In his heart of hearts David KNEW for certain that the only safe and reliable thing to do at a time of anxiety and fear was to seek the presence of his Sovereign LORD, to come face-to-face before him. It’s what had served him well on many previous occasions, and the LORD’s unfailing faithfulness was the king’s rock-solid confidence – always.
But, on this occasion, for some inexplicable reason, something seemed wrong! The LORD seemed to be HIDING his face!? Was he ANGRY with his servant? Was he REJECTING and/or FORSAKING the one with whom he had entered into a COVENANT relationship and to whom he had BOUND HIMSELF with unbreakable promises? How could it be? David needed rescuing, and the LORD alone was his ‘helper’, his SAVIOUR!
Does David’s cry of confusion sound familiar? Do you struggle with God’s perplexing providence in your life, or in the lives of friends and family? I do. But, thankfully, I can learn a valuable lesson from the godly King of Israel at such times. David persisted in prayer. He wasn’t going to give up on his God just because things weren’t working out as he’d hoped, or even expected, given God’s known-and-proven character.

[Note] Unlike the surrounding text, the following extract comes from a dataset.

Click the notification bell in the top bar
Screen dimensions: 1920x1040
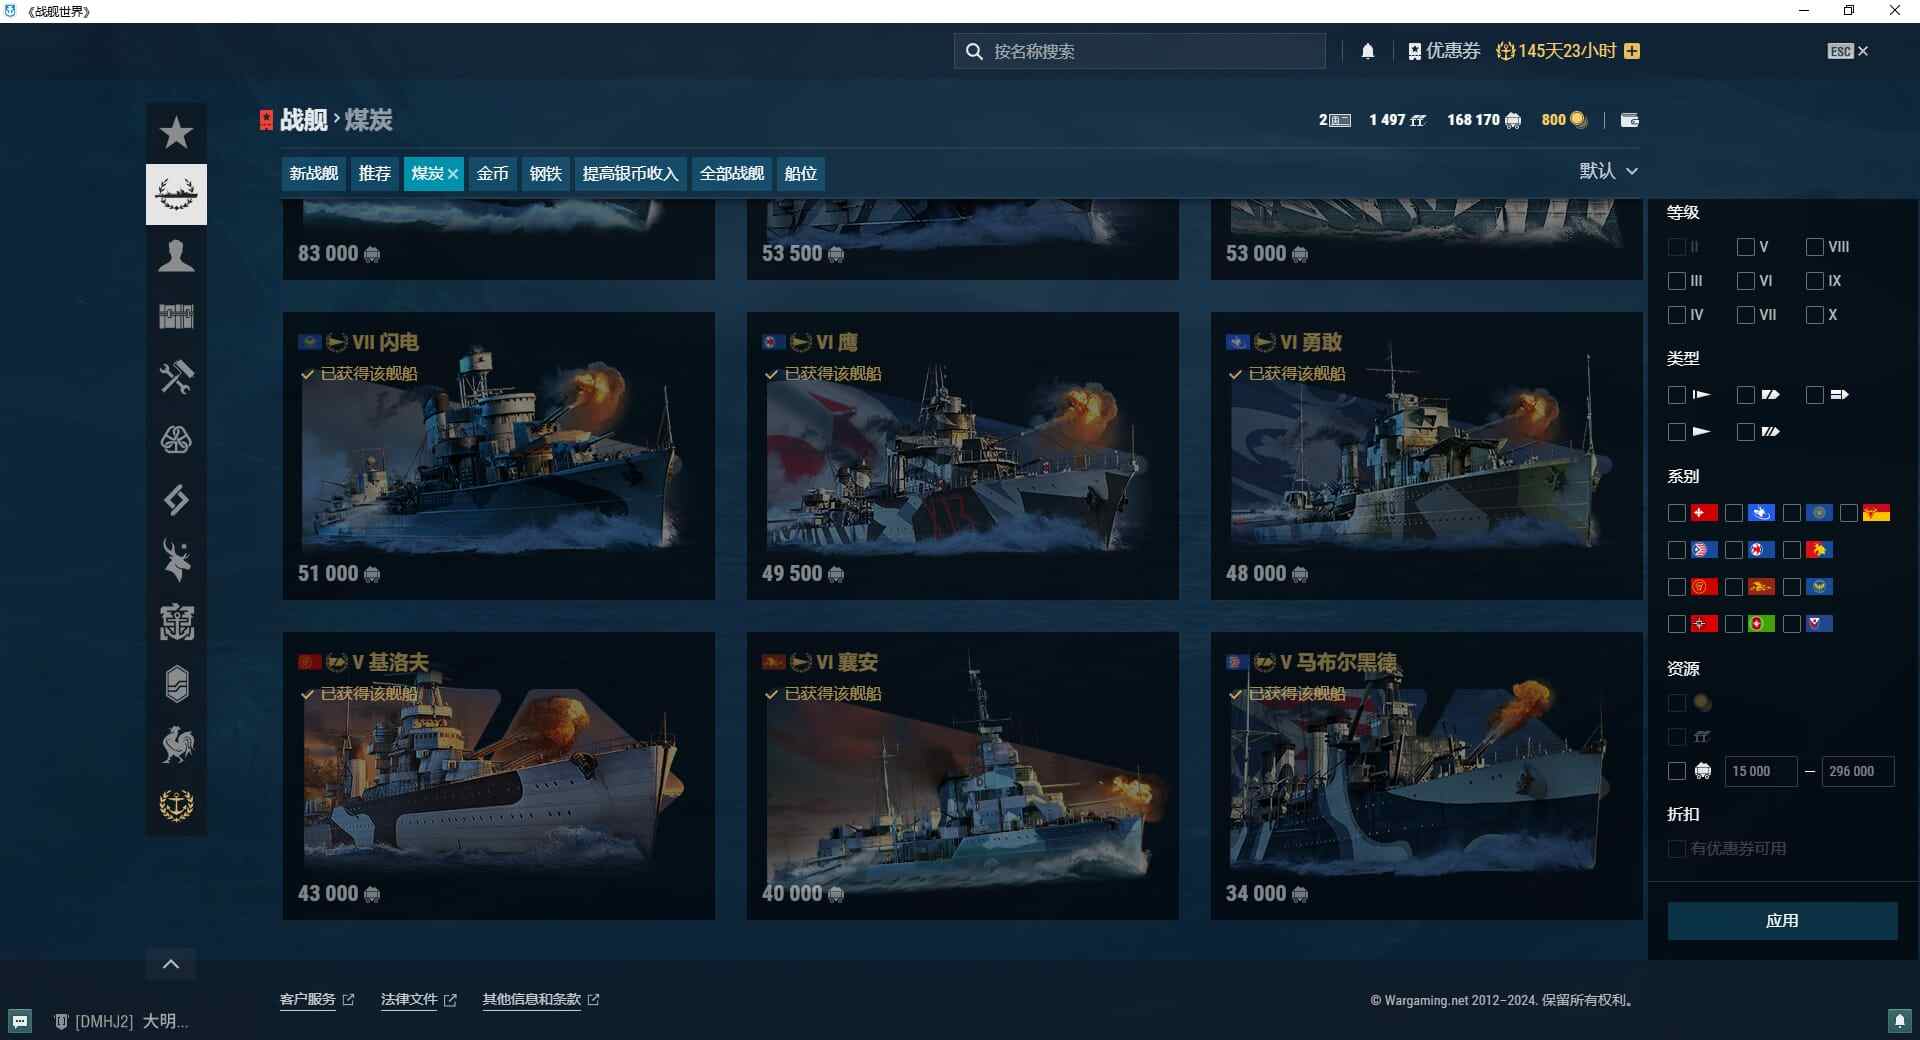click(x=1368, y=50)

David’s earnest prayer here was anticipating what Jesus taught when he “told his disciples a parable to show them that they should always pray and not give up”. (Luke 18:1-8). The parable Jesus told was the familiar one about the persistent (badgering? nagging?) widow who kept on and on at the indifferent judge till she got justice! Isn’t it true that our prayer life is much more genuine, real and meaningful when things AREN’T going so well than when they ARE?